During the meeting Wilson and town board members Walt Lane and Donald Vandeusen voted in favor of the contract extension. Town Board member Tim Rizzo is out on medical leave.

After the meeting, Wilson said Town of Johnstown taxpayers collectively paid $791,854 for fire service protection for 2021, between the five different fire company territories, counting Berkshire’s Fire District No. 1, which sets its own rate.

These are the 2021 numbers for the five fire companies:

• Berkshire — $306,500, tax rate of $2.57 per $1,000 of assessed value.

• Sammonsville — $98,000, tax rate of $2.53 per $1,000 of assessed value.
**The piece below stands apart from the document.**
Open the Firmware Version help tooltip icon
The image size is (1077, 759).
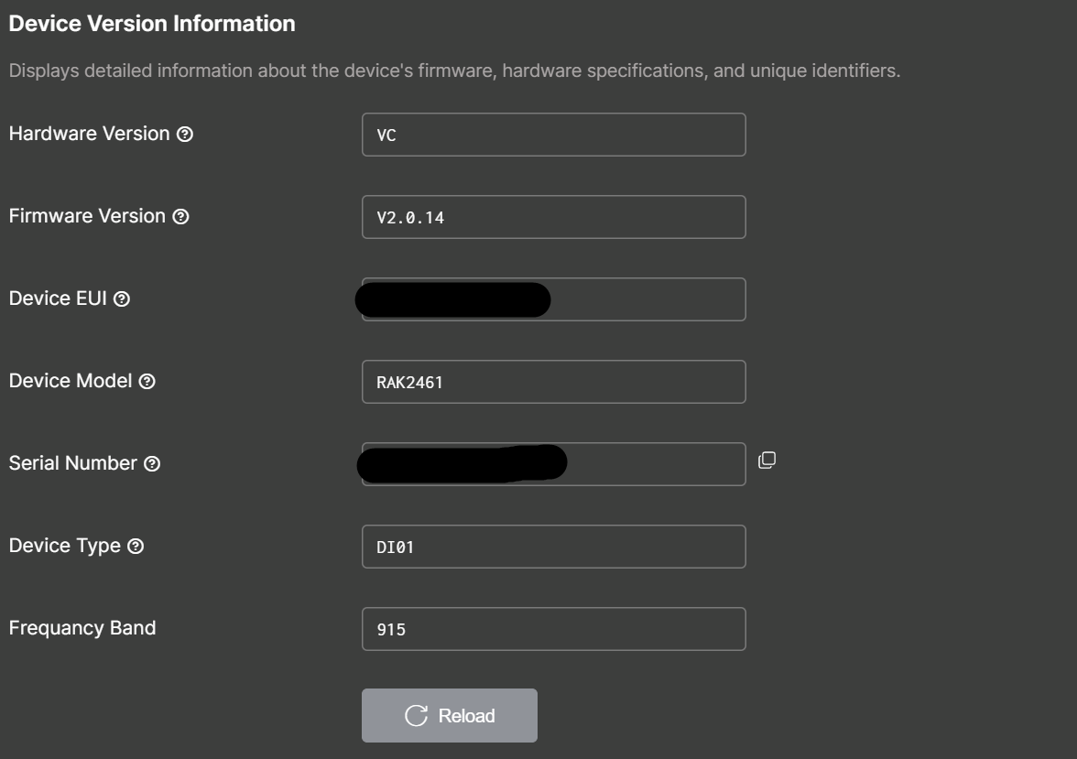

• Meco — $166,929, tax rate of $2.27 per $1,000 of assessed value.

• Pleasant Square — $124,925, tax rate of $1.92 per $1,000 of assessed value.

• Sir William Johnson — $95,500, tax rate of $1.91 per per $1,000 of assessed value.

Wilson said, not counting labor which is all volunteer for the town’s fire companies, he believes the people of the town of Johnstown pay more money for equipment and facilities than the city of Johnstown, Gloversville, the city of Amsterdam or “probably a lot of the city of Schenectady actually pays.” He said the volunteers do a great job, and he himself was one of them for years, but although the idea of consolidating the companies is probably dead for now, and won’t likely be brought back up during his tenure as supervisor, he still believes that one day the town will have to face the issue to curb costs.

“I think there are a lot of ways that we could save money, if we had a townwide fire company,” Wilson said. “I think we could easily save a considerable amount of money. Is it a totally dead deal? No. At some point in the future this will have to be addressed.”